Engineering Method x Cynefin
A “rule of thumb,” otherwise called, more formally, a “heuristic” is an imprecise method used as a shortcut to find the solution to a problem. It is an idea so old and pervasive that practically every language seems to have its own corresponding term, uncannily following a theme of body parts: in French “the nose”, in German “the fist,” in Japanese “measuring with the eye,” and in Russian “by the fingers.” All expressing an imprecise method of guidance by common knowledge, a protocol of estimation. In practice it’s anything that can plausibly aid the solution of a problem, but is not justified from a scientific or philosophical perspective either because it doesn’t need to be or simply because it can’t be justified through anything other than results. Rather than define, it’s best to list the four key characteristics of a rule of thumb.
These four characteristics can be illustrated with a simple rule of thumb used to improve a player’s chess game: “Control the center of the board.”

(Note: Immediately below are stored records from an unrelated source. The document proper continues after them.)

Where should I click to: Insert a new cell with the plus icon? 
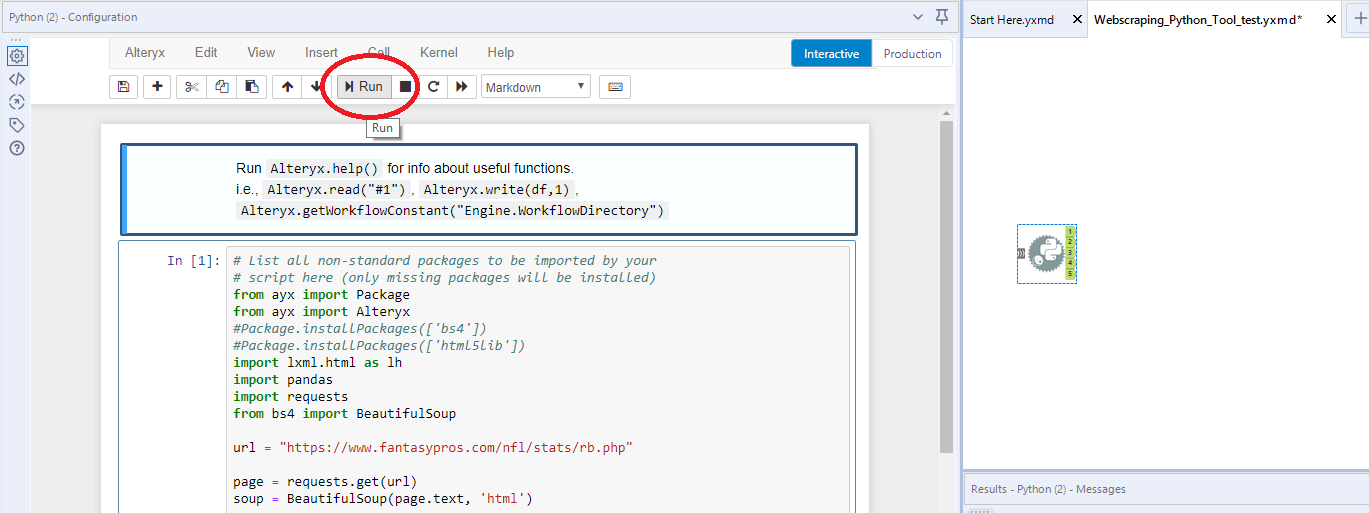(x=157, y=87)
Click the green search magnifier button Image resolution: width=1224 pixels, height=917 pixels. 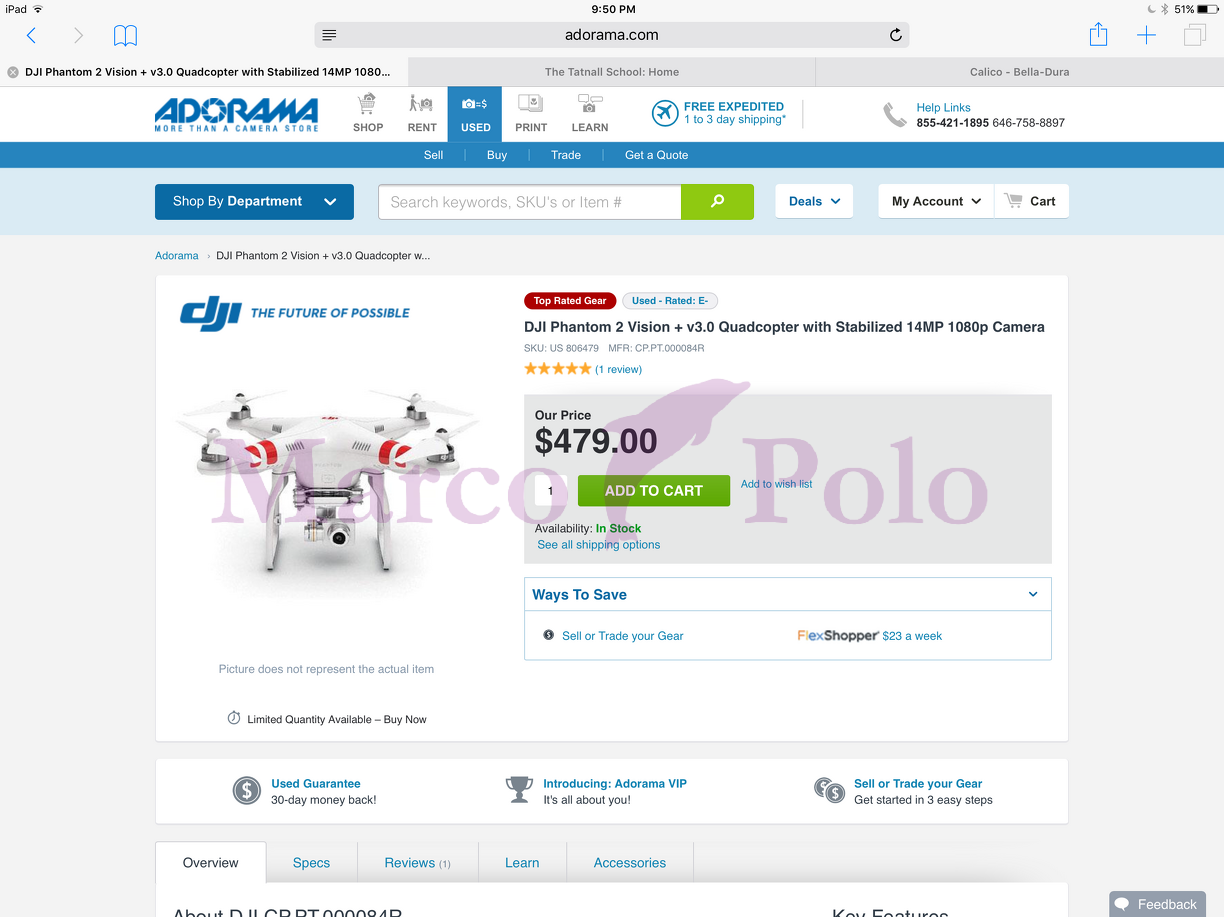pyautogui.click(x=717, y=201)
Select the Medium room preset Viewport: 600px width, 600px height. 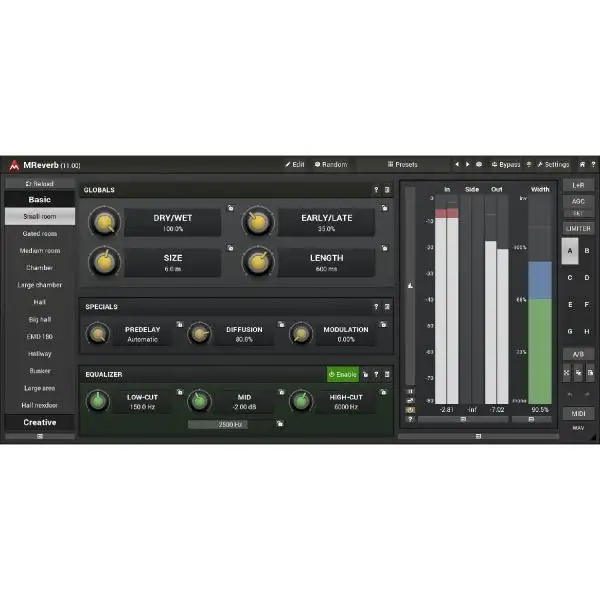[40, 250]
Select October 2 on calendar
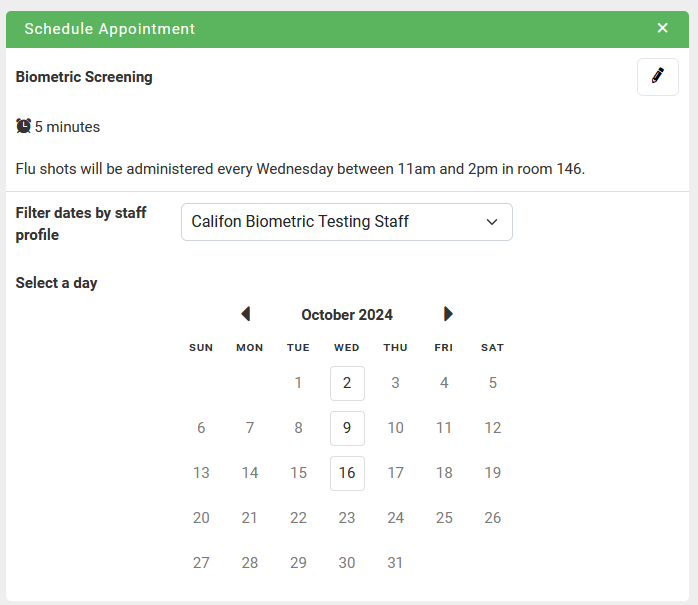Screen dimensions: 698x605 [347, 383]
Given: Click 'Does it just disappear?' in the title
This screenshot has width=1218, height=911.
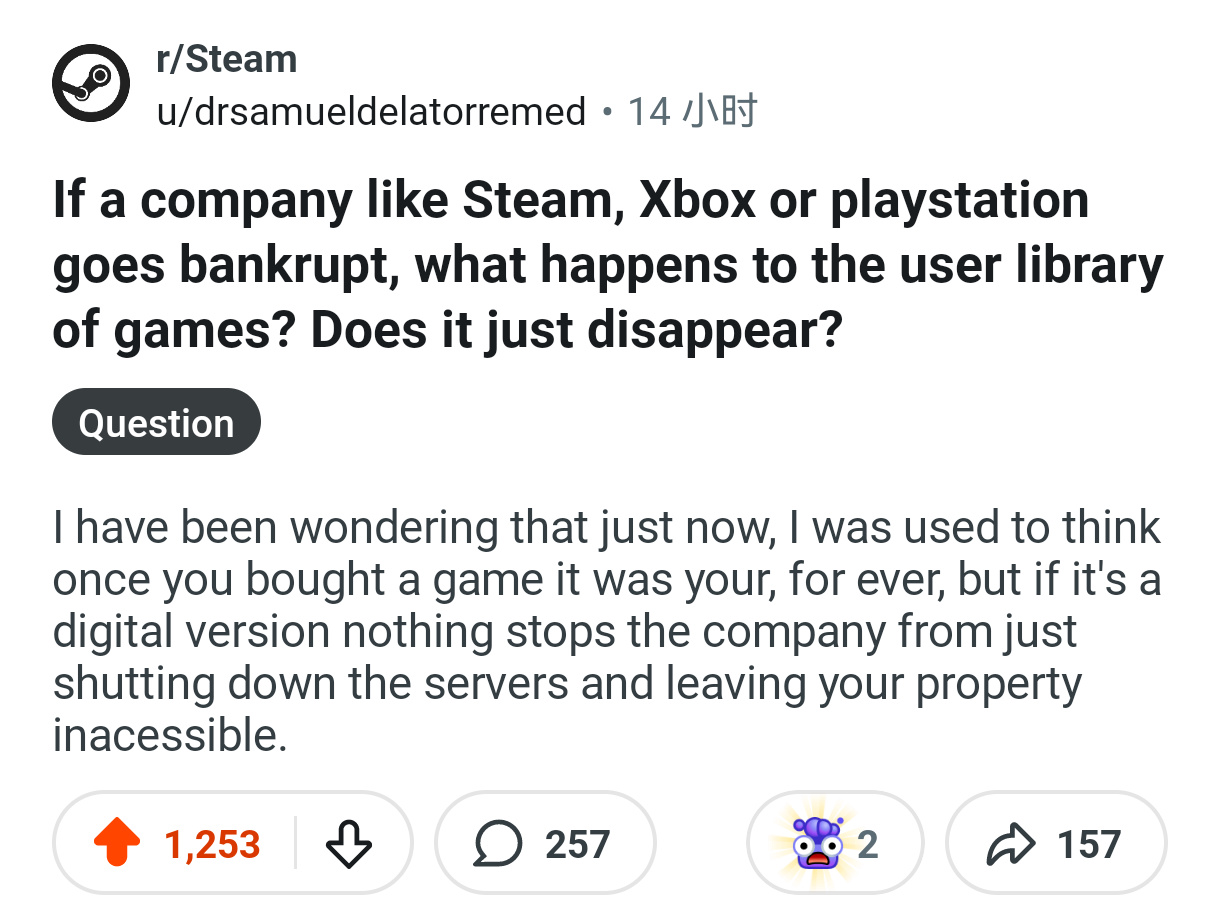Looking at the screenshot, I should click(575, 330).
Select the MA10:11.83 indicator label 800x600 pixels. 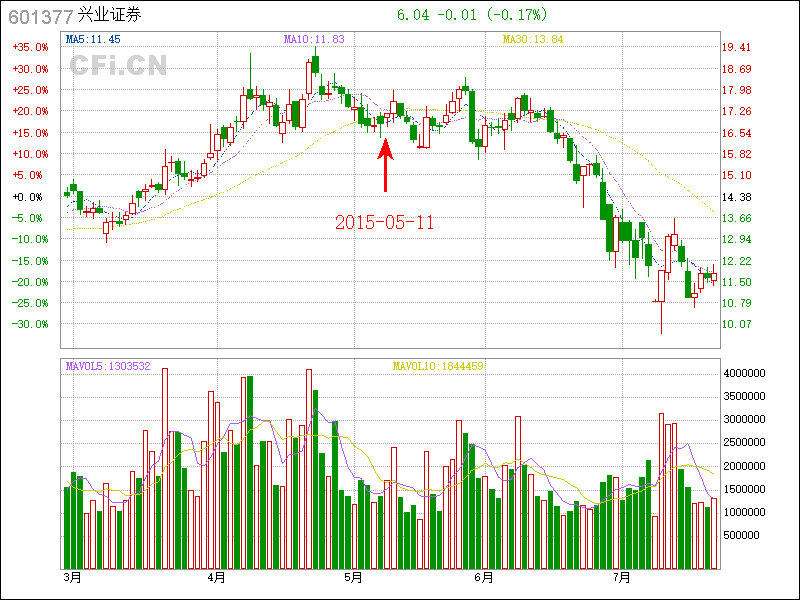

- A rule of thumb reduces the time and effort needed to search for a solution to a problem.
- It can secure a probability of success, but it does not guarantee success.
- It can remain valid while simultaneously contradicting other rules of thumb that help solve the same problem.
- It rejects absolute standards. Rules of thumb are designed to be applied and judged according to a problem’s context, but become less useful, perhaps even meaningless, when considered abstractly or objectively.
“Control the center of the board” is an excellent example of an enabling constraint – a good strategy when navigating a Complex domain
Engineering Method x DRRS
In DRRS MOOC #1 module 1.2-5-4, the article on Regenerative Agriculture (https://www.nzgeo.com/stories/regeneration/) had a recurring theme about “does the science support (or prove) regenerative agriculture is better?”
The answer was sometimes yes, sometimes no, sometimes maybe/inconclusive – and author does a nice job pointing out the limits of scientific inquiry in this area and the benefits beyond crop yields that the scope of science often does not measure.
To me, the Engineering Method sounds a lot like TEK (Traditional Ecological Knowledge / Indigenous Knowledge): heuristics are a living body of knowledge, often steeped in a time and a place, passed down generation to generation.
I consider myself an engineer and a scientist, but I think the “sciencification” of everything can be become a hindrance – it’s disempowering to humans everywhere to say only act if there’s definitive, science-proven evidence. While we should be concerned that we get good outcomes from the time & energy invest, we don’t necessarily need to know every lever, every causal link before taking action. As Bill the Engineer Guy points out, engineering (or designing) often comes first, and science figures out why it works after (if the scientific study can find funding!).